Hi,

Sorry for the delay, I've spent a lot of time trying to understand if the problem was elsewhere. I've simplified my infrastructure and got a simple layout that don't rely anymore on loadbalancer and also corrected some minor performance issue on my workers.

At the moment, i have up to 32 workers that are calling riak for writes, each of them are set to :
w=1
dw=0
timeout=1000
using protobuf
a timeouted attempt is rerun 180s later

From my application server perspective, 23% of the calls are rejected by timeout (75446 tries, 57564 success, 17578 timeout).

Here is a sample riak-admin stat for one of my 5 hosts:

node_put_fsm_time_100 : 999331
node_put_fsm_time_95 : 773682
node_put_fsm_time_99 : 959444
node_put_fsm_time_mean : 156242
node_put_fsm_time_median : 20235
vnode_put_fsm_time_100 : 5267527
vnode_put_fsm_time_95 : 2437457
vnode_put_fsm_time_99 : 4819538
vnode_put_fsm_time_mean : 175567
vnode_put_fsm_time_median : 6928

I am using leveldb, so i can't tune bitcask backend as suggested.

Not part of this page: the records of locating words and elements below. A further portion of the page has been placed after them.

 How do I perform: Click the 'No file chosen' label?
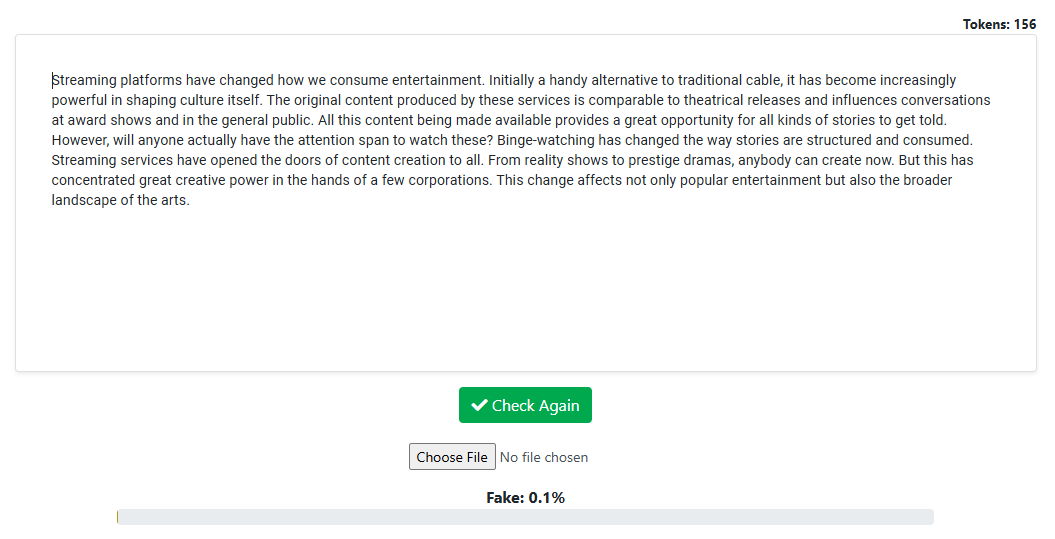[544, 458]
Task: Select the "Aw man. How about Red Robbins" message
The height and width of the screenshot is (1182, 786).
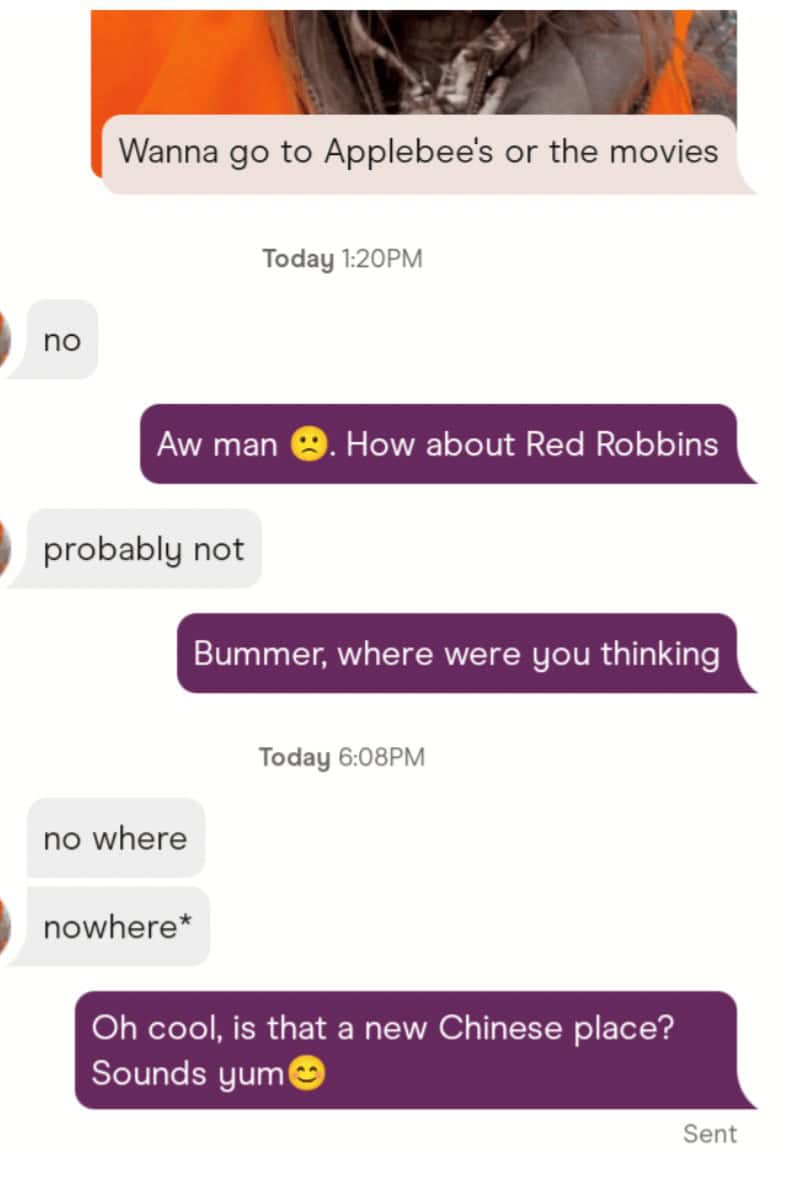Action: click(x=438, y=444)
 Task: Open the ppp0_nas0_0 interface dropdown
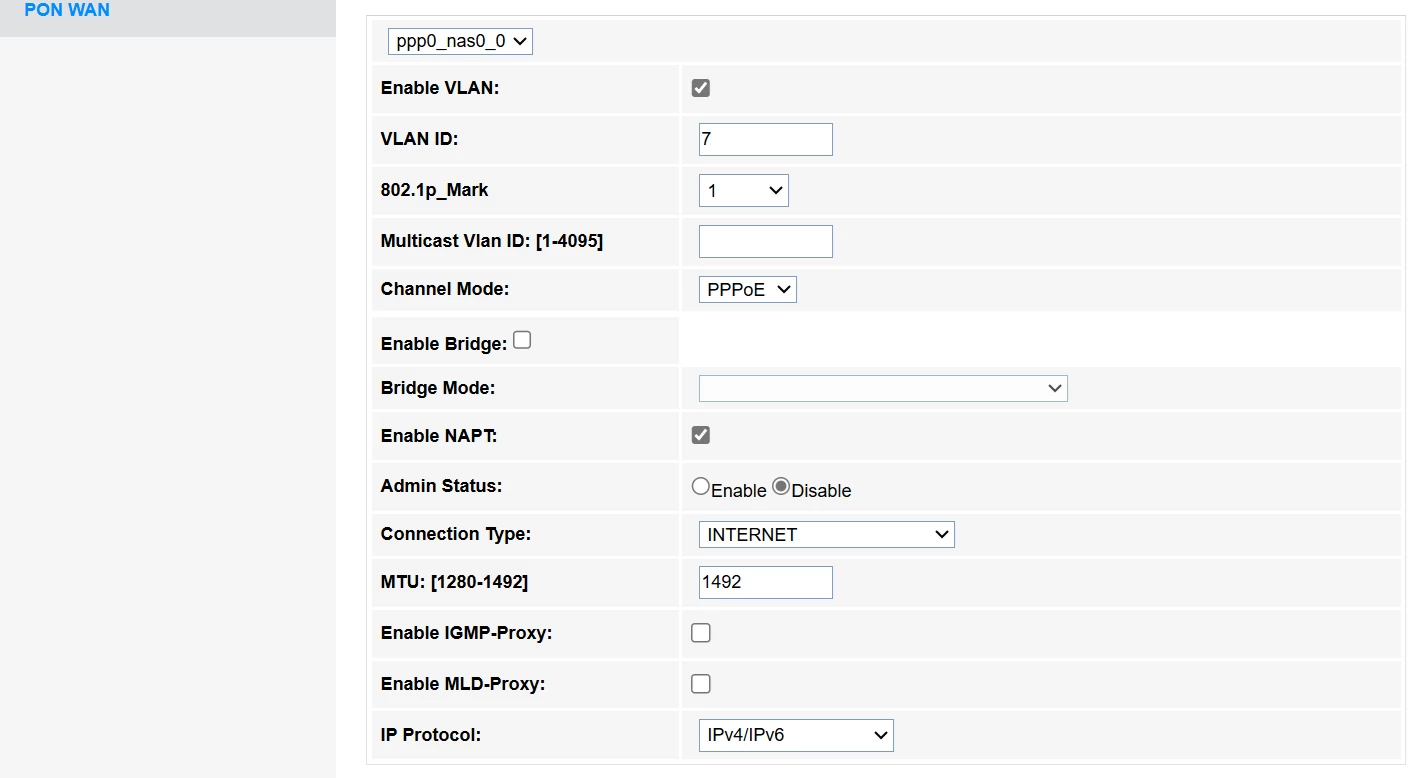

I've changed the vmdirty settings and enabled them:
admin@riak1:~$ sudo sysctl -a | grep dirtyvm.dirty_background_ratio = 0
vm.dirty_background_bytes = 209715200
vm.dirty_ratio = 40
vm.dirty_bytes = 0
vm.dirty_writeback_centisecs = 100
vm.dirty_expire_centisecs = 200

I've seen less idle time between writes, iostat is showing near constant writes between 20 and 500 kb/s, with some surges around 4000 kb/s. That's better, but not that great.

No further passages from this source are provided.